2) Le Cinéma à tous les étages

a) Un spectacle accessible à tous (ou presque)

Une précision s’impose lorsqu’on se penche sur la question du prix des places : toute activité tarifée implique nécessairement une hiérarchie des individus selon leurs moyens financiers, toute activité tarifée est nécessairement inégale. D’une part, un loisir – même bon marché – sera toujours plus accessible à un avocat qu’à un manœuvre, ce qui peut jouer sur la fréquence de la pratique ; un contremaître qui gagne 300 francs par mois est susceptible de se rendre trois fois plus au cinéma que l’ouvrier qui n’en gagne que 100. D’autre part, il existe toujours au sein des sociétés urbaines une population pour qui un sou est un sou, et qui n’ont tout simplement pas les moyens d’aller au cinéma. En 1909, Justin Godart relève qu’au Mont de piété de Lyon, une partie des prêts consentis porte sur des sommes très modestes de l’ordre de trois ou quatre francs 283 , soit l’équivalent de dix places de cinéma environ. Difficile alors d’imaginer les personnes concernées aller dépenser au spectacle le 10ème de leur emprunt pour lequel, peut-être, ils ont engagé leur matelas, c’est-à-dire leur vie.

Maintenant, si l’on compare les tarifs des établissements cinématographiques avec ceux des autres salles de spectacle, le caractère bon marché du cinéma saute aux yeux :

Tableau 6. Tarifs des salles de spectacle lyonnaises (en francs) en 1910-1914
Salle Nature du spectacle Quartier Tarif plancher Tarif plafond
Grand Théâtre Théâtre Terreaux 0,60 24
Eldorado Théâtre Guillotière 0,75 3
Horloge Concerts Brotteaux 1 3,50
Casino Café-concert Bellecour 1,50 4,50
Pathé-Grolée Cinéma Bellecour 0,75 2,50
Scala Cinéma Bellecour 0,40 1,50
Bellecour Cinéma Bellecour 0,40 1,30

De par sa politique d’exploitation, sur laquelle je reviendrai au chapitre suivant, le Pathé-Grolée, seul établissement à faire jeu égal avec une partie des salles de spectacle, constitue une exception parmi les salles de cinéma. Mais même cette salle est deux fois moins chère que le Casino-Kursaal. Les écarts sont encore plus prononcés entre la plus grande salle de café-concert et la principale salle de cinéma de la ville, la Scala. Avec le théâtre municipal, les écarts sont moins marqués (50 % d’écart tout de même). Le cinéma est moins cher car la logistique y est bien plus simple : le prix de vente puis de location des films est bien moindre que le salaire d’une troupe et la fabrication de décors.

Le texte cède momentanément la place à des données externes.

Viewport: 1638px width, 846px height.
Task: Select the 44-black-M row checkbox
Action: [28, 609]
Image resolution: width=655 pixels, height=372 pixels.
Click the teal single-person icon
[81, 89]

Son caractère bon marché n’empêche pas le cinéma d’attirer aussi les catégories plus aisées. La Scala et le Pathé-Grolée ont ainsi un éventail de tarif aussi large – une différence de un à trois entre tarif plancher et tarif plafond – que les grandes salles de spectacle, hors le Grand Théâtre.

Accessible par ses tarifs, le cinéma l’est tout autant par ses horaires. Les salles de théâtre et de café-concert n’assurent en effet, à l’exception du dimanche, que des représentations en soirée. Les premières salles de cinéma sont ouvertes toute la journée, de 14 heures à 22 heures sans interruption, et peuvent donc accueillir un public bien plus large. Avec l’allongement des séances et l’abandon par certaines salles du spectacle permanent, la représentation de l’après-midi reste quotidienne. Car le nombre de représentations n’influe que très peu sur les charges, contrairement évidemment aux spectacles vivants où il faut rétribuer acteurs et machinistes.

Notes
283.

Godart Justin, Travailleurs et métiers lyonnais, Lyon, Cumin et Masson, 1909, page 341.

284.

Annuaire du Tout-Lyon, années 1911 et 1914, et INSTITUT LUMIERE : Programme du cinéma Grolée daté du 19 août 1910.